MANAMA (Reuters) - A top U.S. lawman hired by Bahrain to help clean up its security practices after revelations of torture used to help crush a protest movement last year said the government was serious about reforms and but youth violence was posing obstacles.
Opposition parties, led mainly by majority Shi‘ite Muslims, want reforms to let the elected parliament form governments and reduce the power of the ruling Sunni Muslim Al Khalifa family, making Bahrain the first Western-style democracy in the Gulf.
They often hold authorized marches and rallies but youth activists call their own protests that usually end in clashes with police in Bahrain, which stamped out an uprising with Saudi help in March 2011 but is grappling with renewed unrest.
The Gulf Arab state is a key strategic ally of the West, hosting the U.S. Fifth Fleet countering nearby Iran.
“There has been a huge increase in the use of Molotov cocktails (petrol bombs). There were five or six dozen flung in Sitra the other week. Police are responding to assaults they find themselves in,” said John Timoney, who as Miami police chief in 2003-10 was credited as a “tough cop” who cut crime.
He was referring to the district of Sitra, an underdeveloped town populated by Shi‘ite Bahrainis who have led protests since February 14, 2011 demanding an end to what they say is political and economic marginalization by the Al Khalifa ruling elite.
Timoney said he found it hard to perceive political motivation in teenagers fighting with police, a daily occurrence that the government says opposition parties and Shi‘ite clerics are not doing enough to stop.
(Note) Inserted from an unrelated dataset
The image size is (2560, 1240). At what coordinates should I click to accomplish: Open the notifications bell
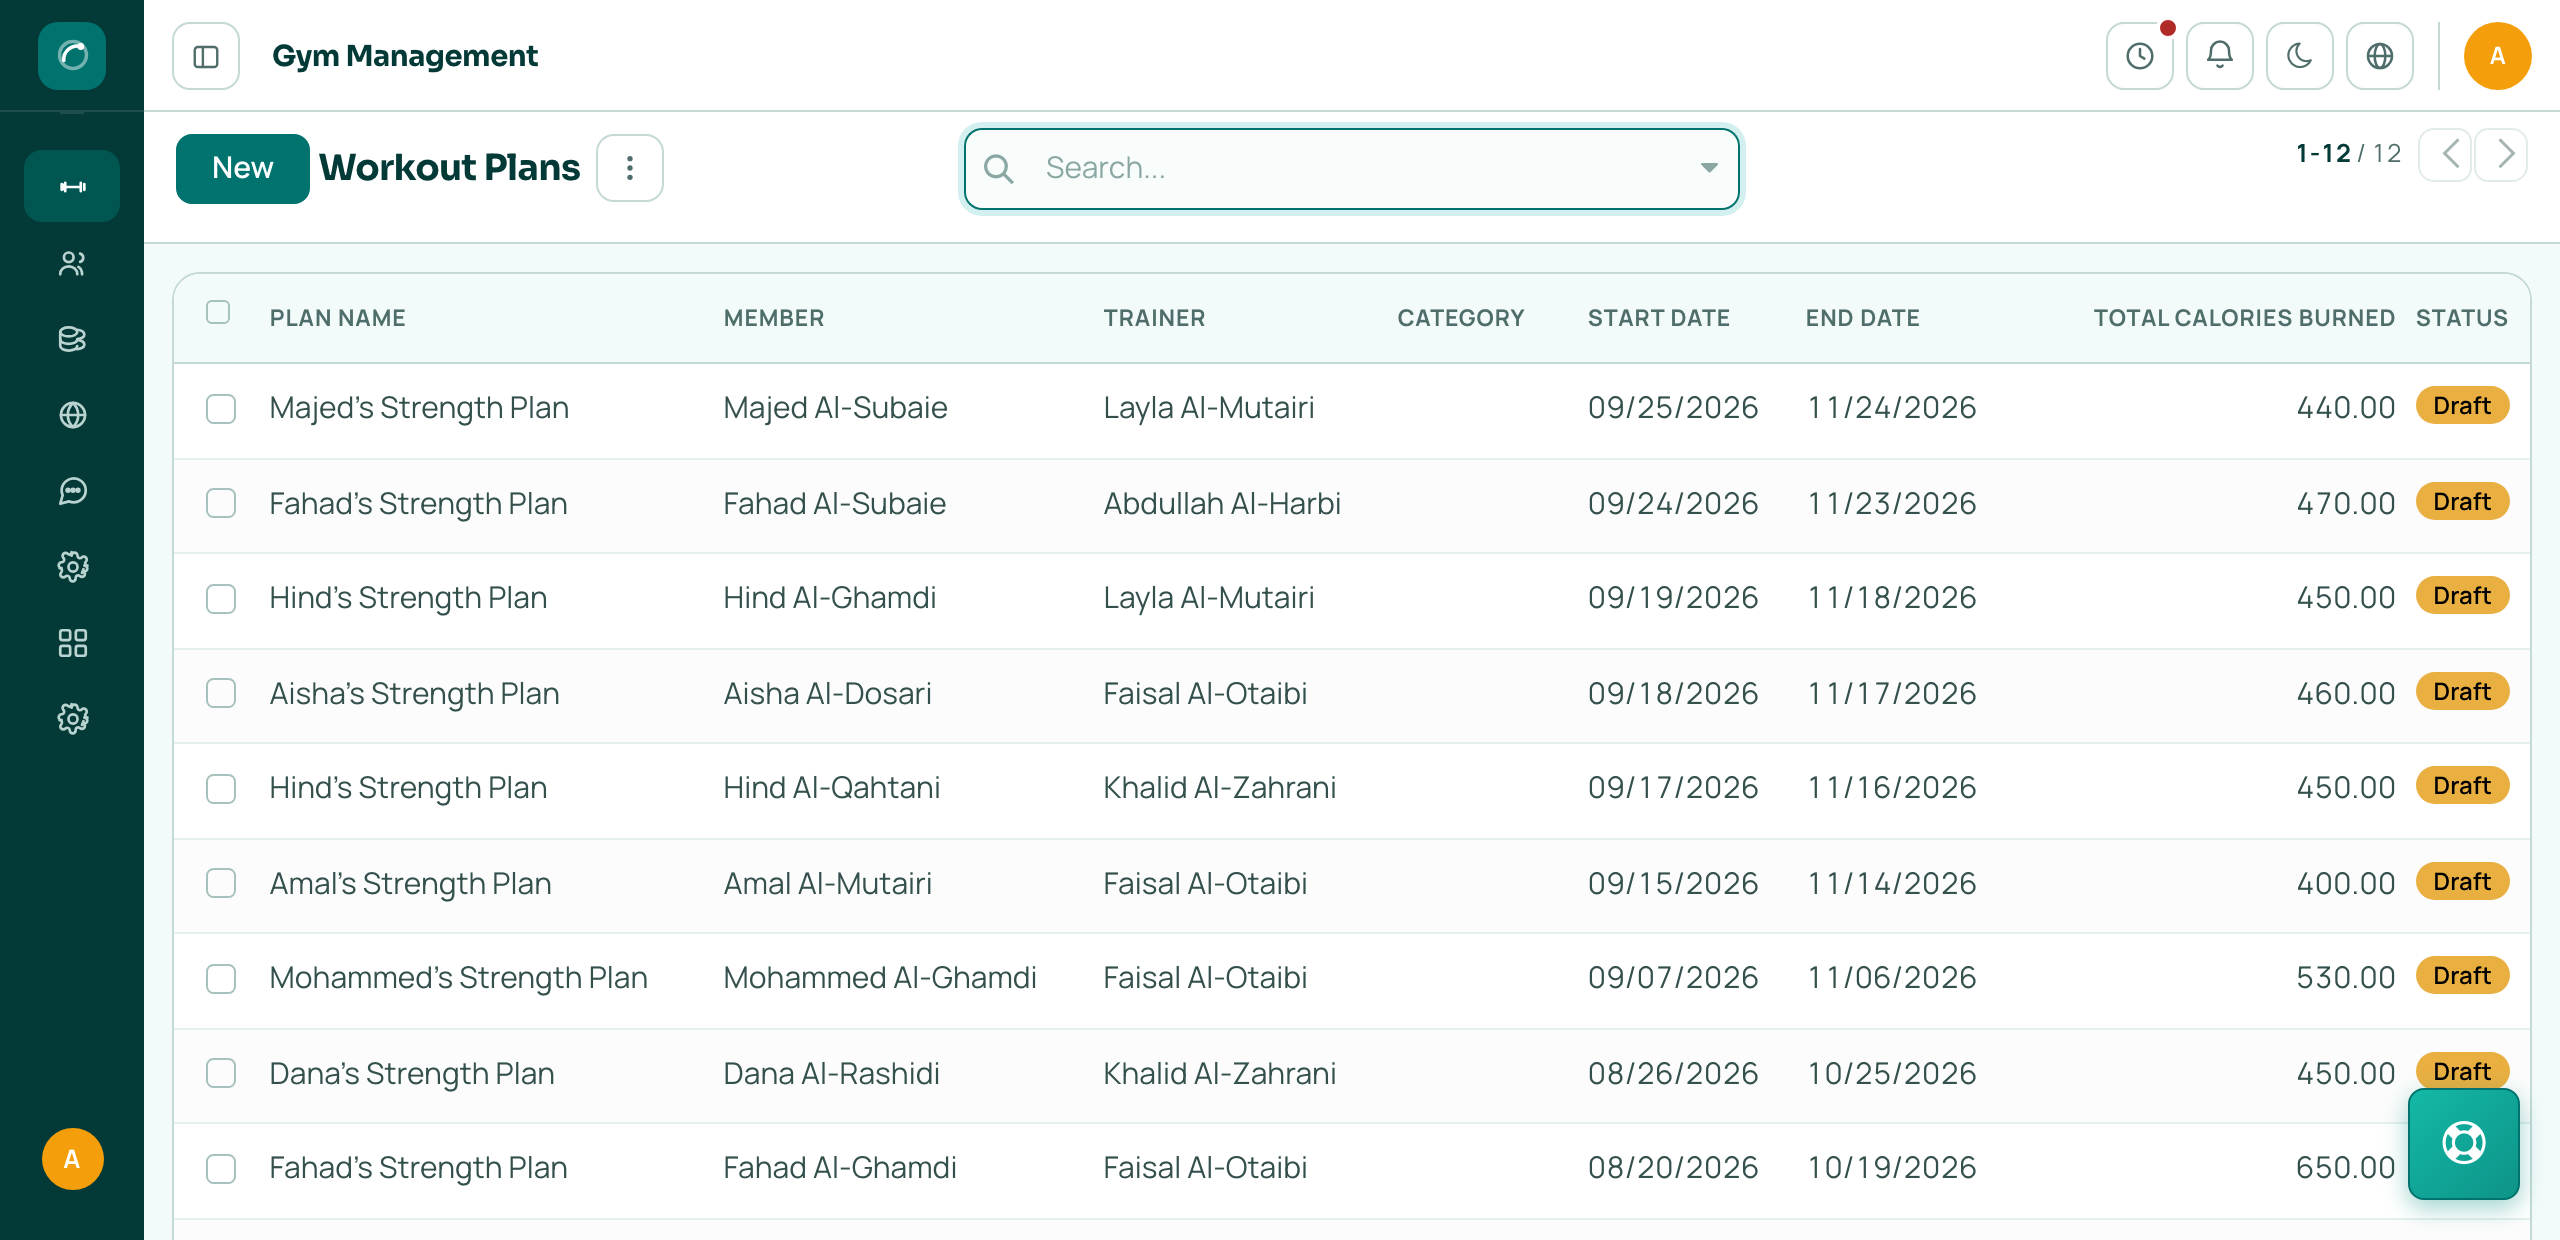(x=2219, y=56)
“Kids appear on a scene and taunt police officers and fling Molotovs and iron bars, usually in back alleys. It’s hard to dissect a political message coming out of that. It’s rage more than anything,” he said in an interview with Reuters.
Bahrain brought in Timoney and John Yates, former assistant commissioner of Britain’s Metropolitan Police, after a report by a commission led by U.S.-Egyptian law professor Cherif Bassiouni pointed to torture of detainees and deaths in custody when Bahrain acted to crush the democracy movement last year.
Timoney praised the recently-appointed chief of public security Tariq Al Hassan. ”(He) understands that reform is necessary and that in any organization people resist change.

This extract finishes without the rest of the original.